Aim of the task>
The copy should begin at the line containing "Edit the SB Baby Carrots item row" and end with the last line below, every line exact and no picture included.

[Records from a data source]
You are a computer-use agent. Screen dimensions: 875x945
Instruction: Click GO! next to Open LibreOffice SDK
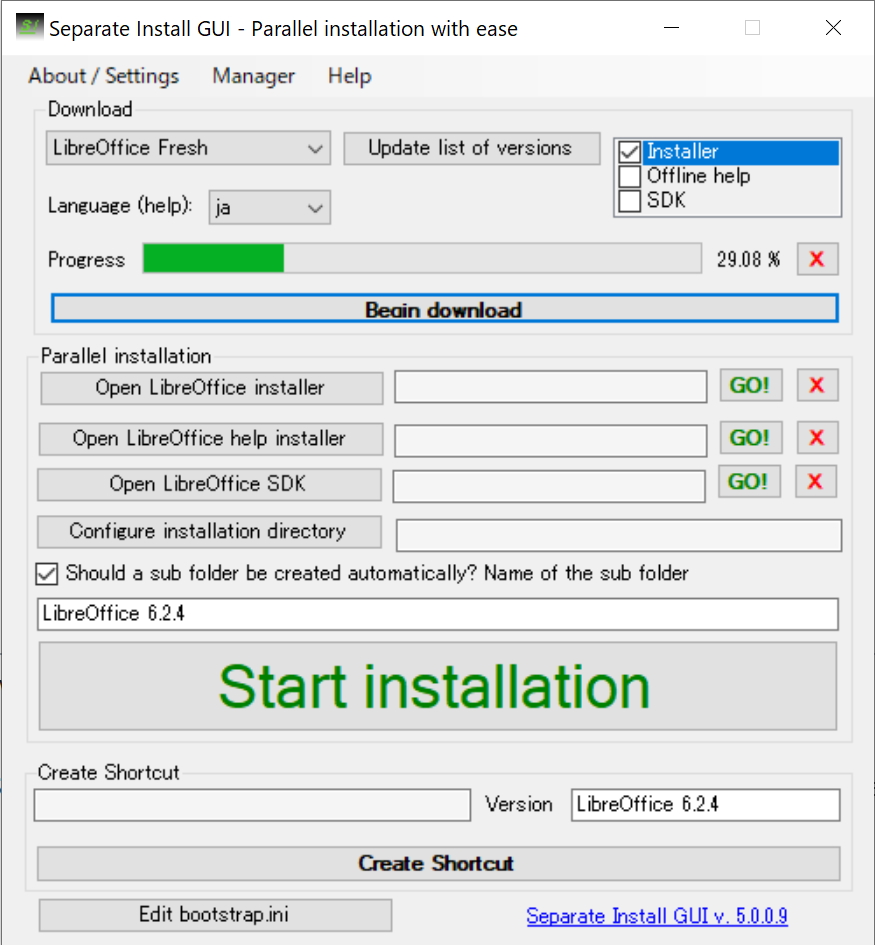pyautogui.click(x=749, y=481)
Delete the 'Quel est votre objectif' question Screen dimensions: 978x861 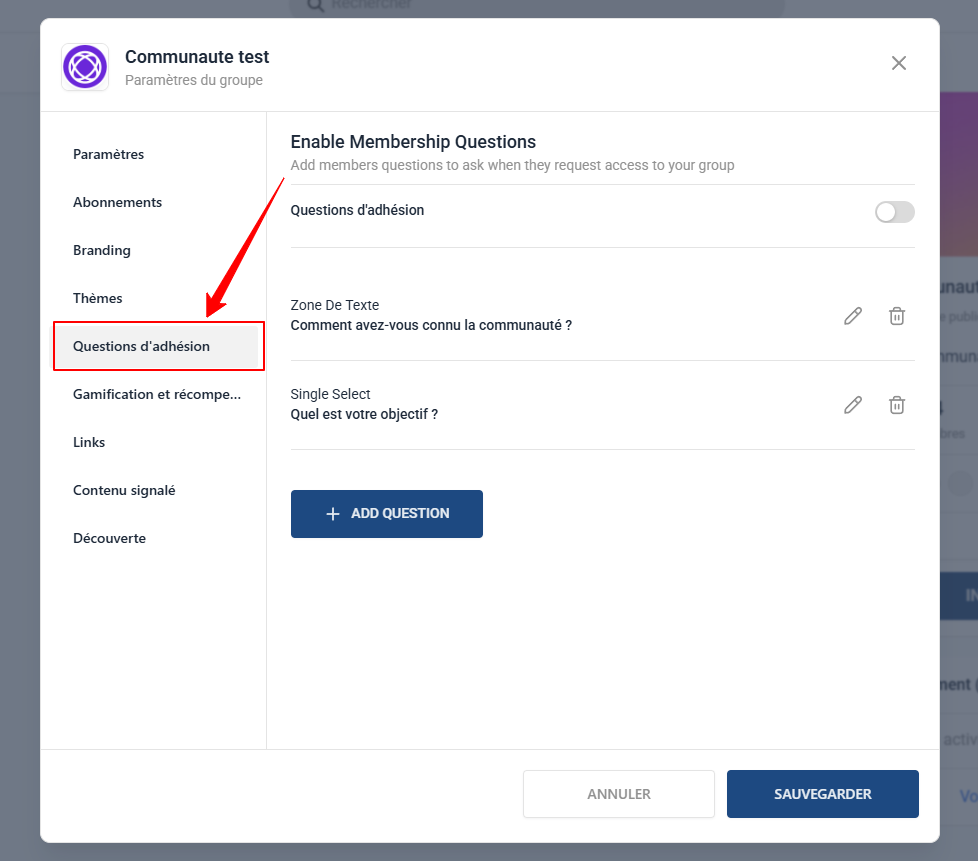point(897,405)
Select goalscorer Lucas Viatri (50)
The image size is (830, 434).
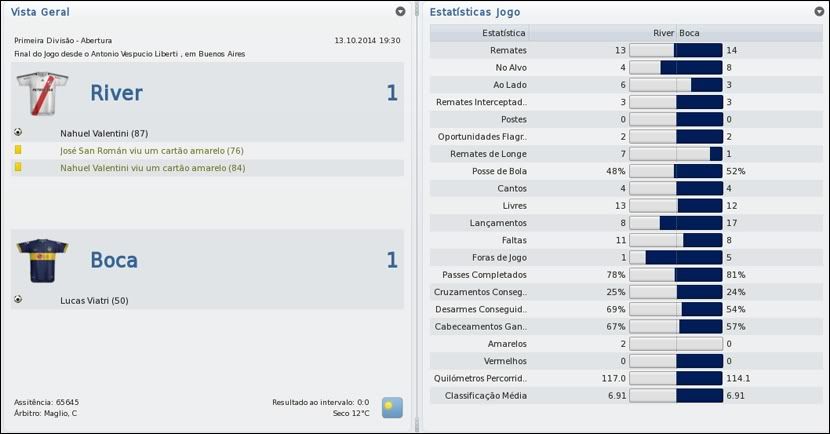pos(94,301)
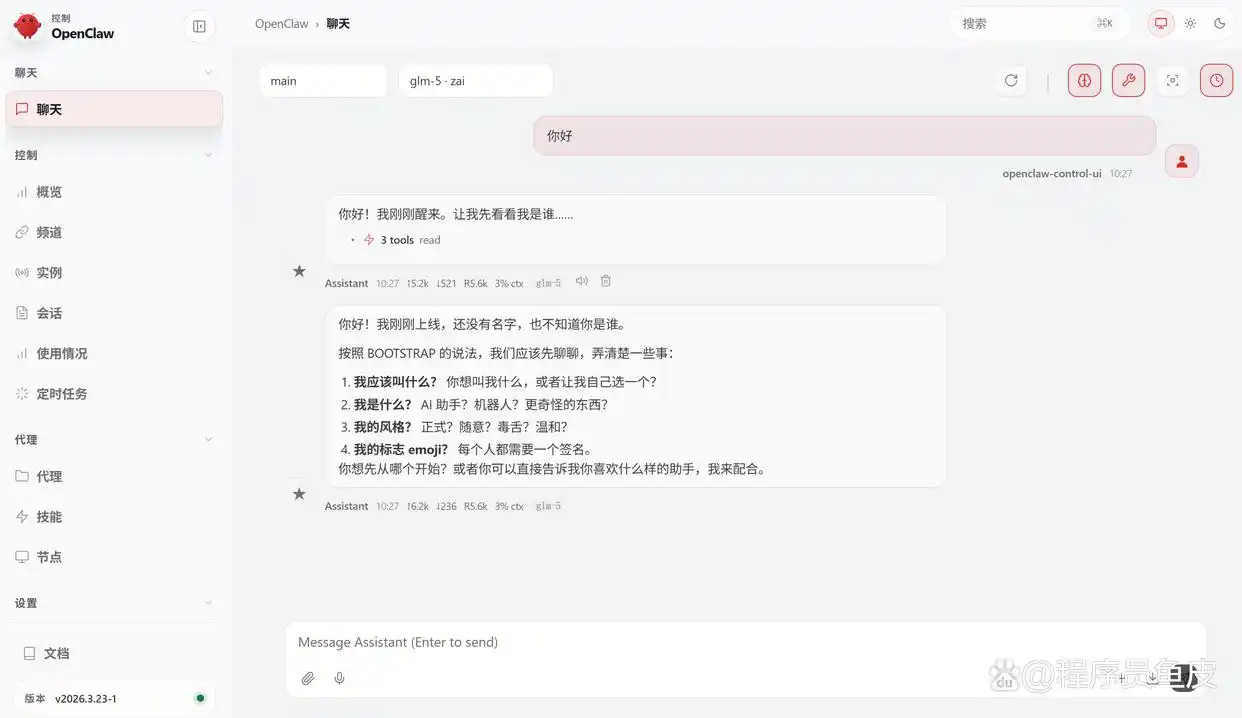Open the clock history icon
Viewport: 1242px width, 718px height.
point(1216,80)
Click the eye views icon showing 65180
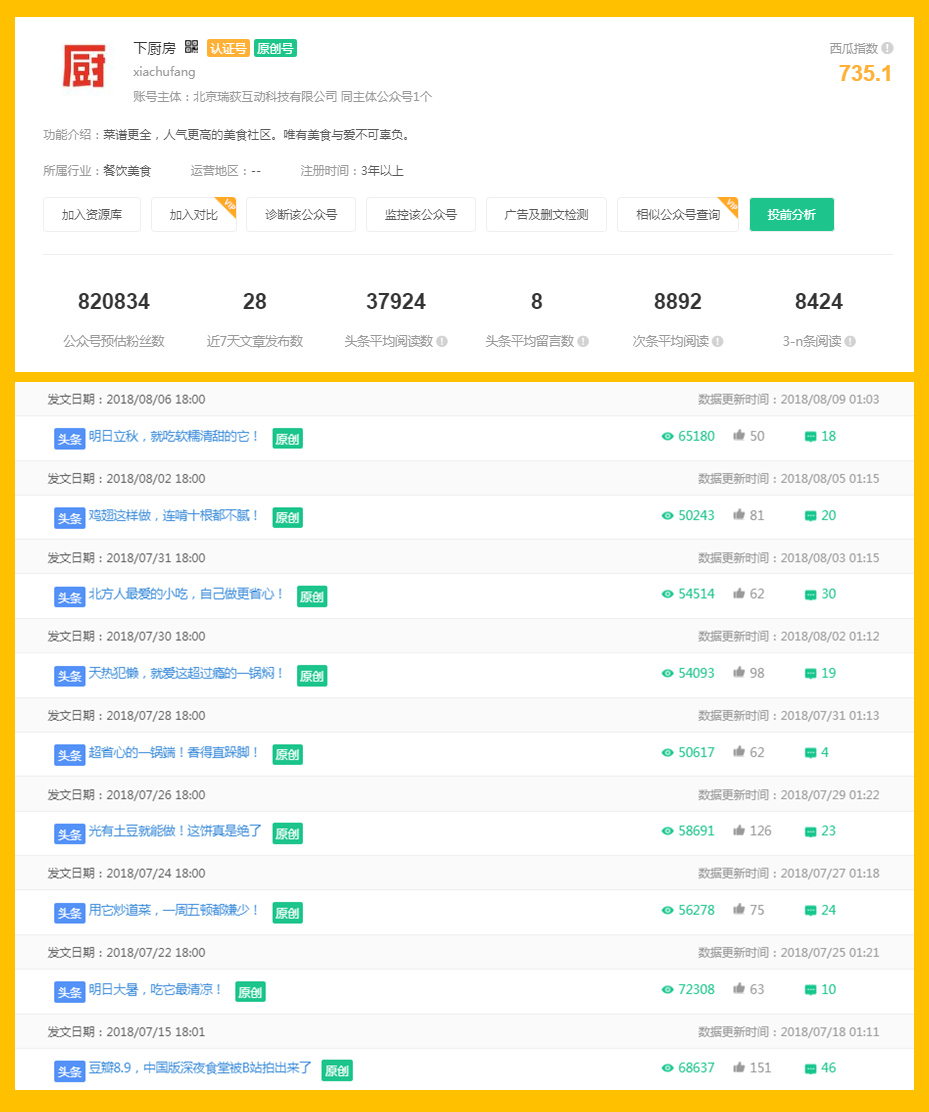Viewport: 929px width, 1112px height. coord(668,436)
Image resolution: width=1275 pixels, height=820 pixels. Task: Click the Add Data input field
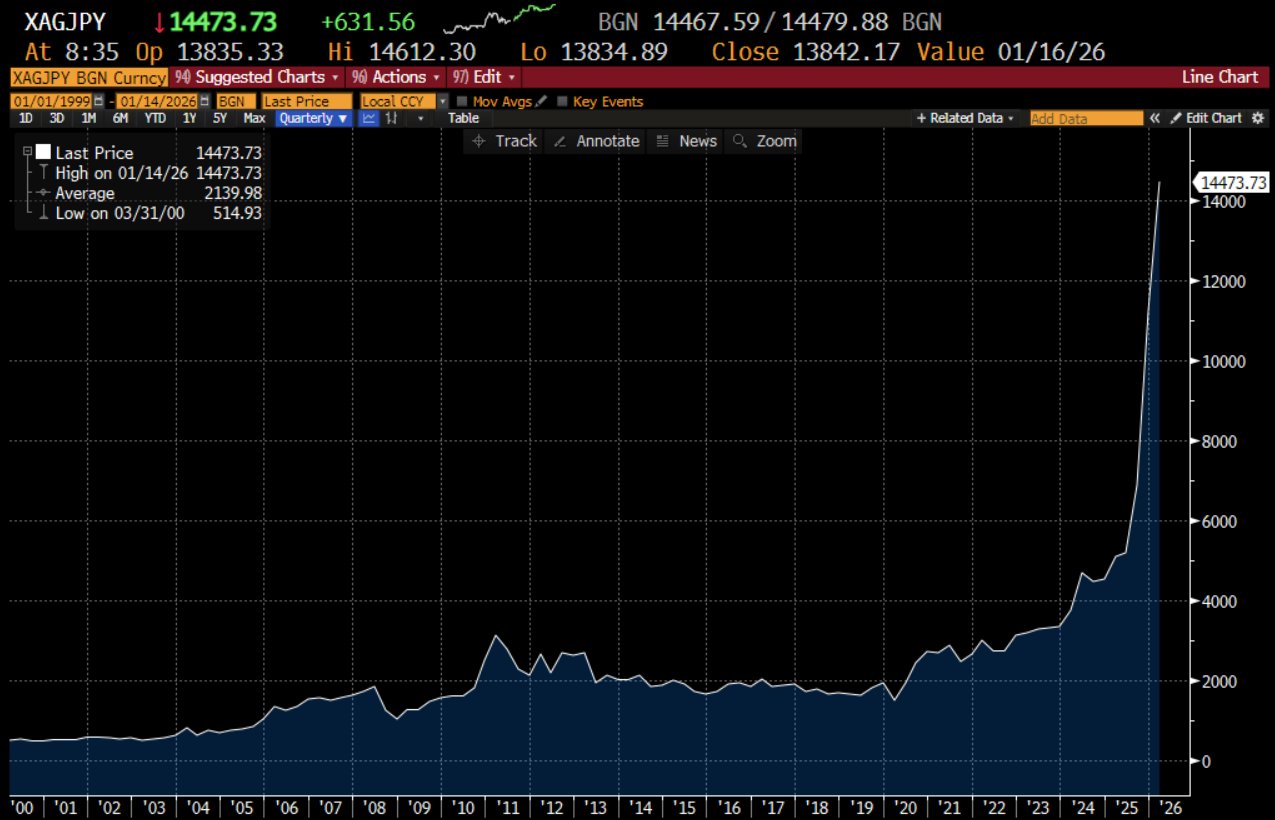(1085, 118)
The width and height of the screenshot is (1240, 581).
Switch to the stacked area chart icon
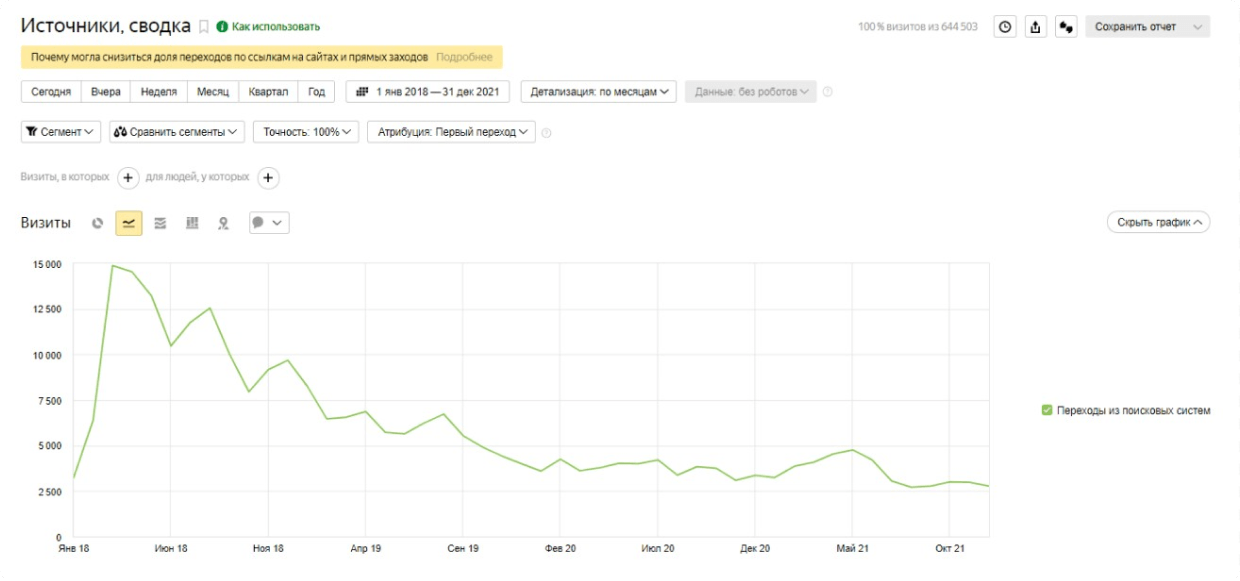click(160, 223)
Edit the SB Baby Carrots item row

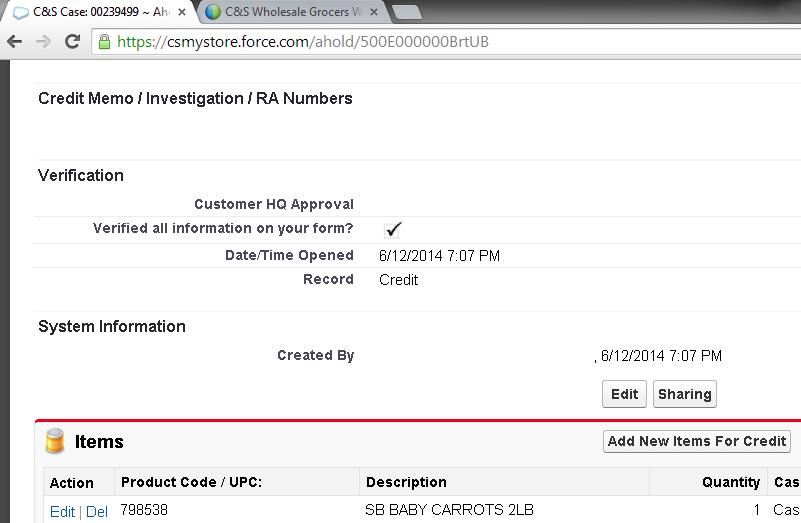pyautogui.click(x=62, y=511)
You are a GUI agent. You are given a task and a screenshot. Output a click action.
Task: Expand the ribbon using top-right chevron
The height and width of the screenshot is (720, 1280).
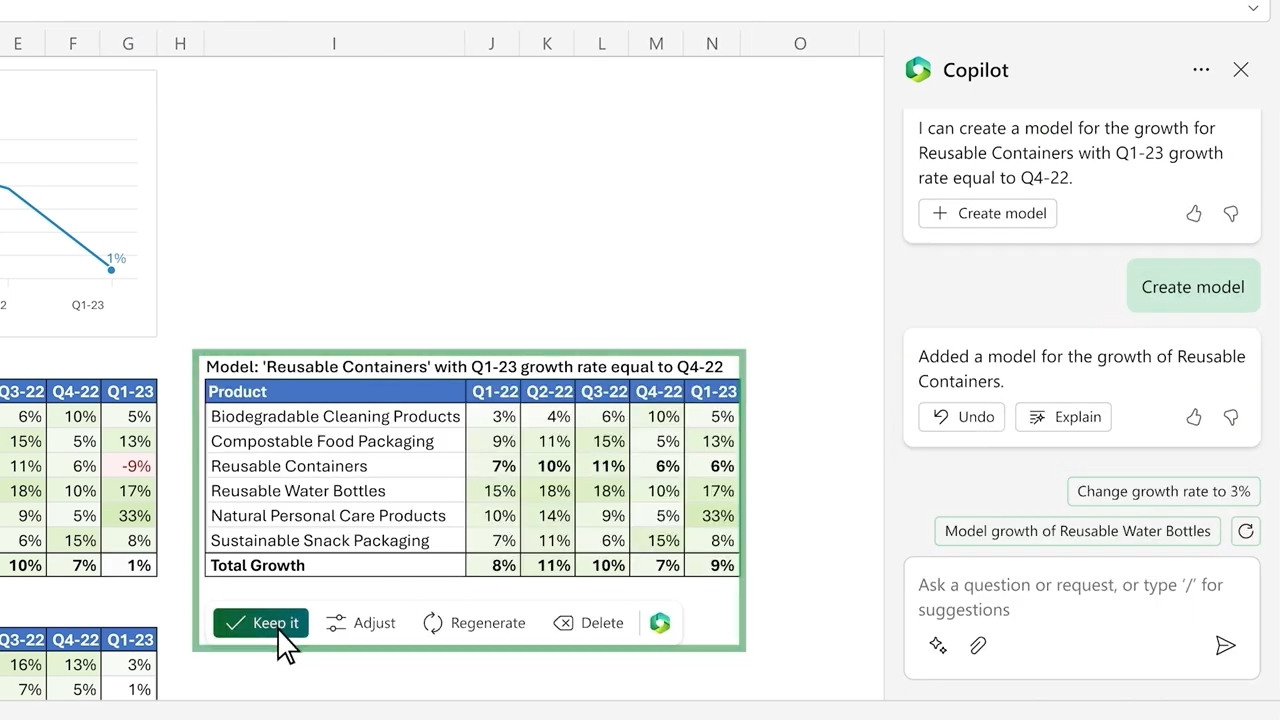coord(1253,8)
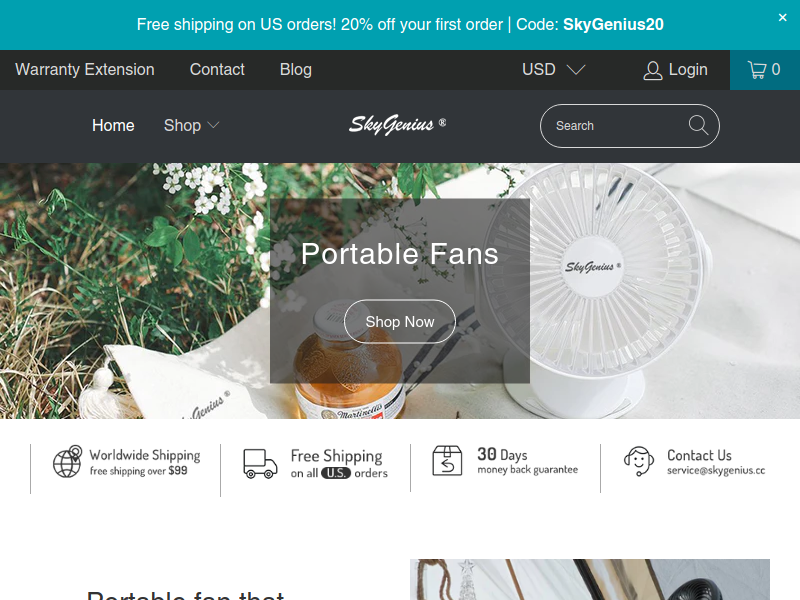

Response to this task>
Edit the SB Baby Carrots item row

pyautogui.click(x=62, y=511)
You are a GUI agent. You are given a task and a screenshot. Output a click action.
Task: Expand the ribbon using top-right chevron
The height and width of the screenshot is (720, 1280).
coord(1253,8)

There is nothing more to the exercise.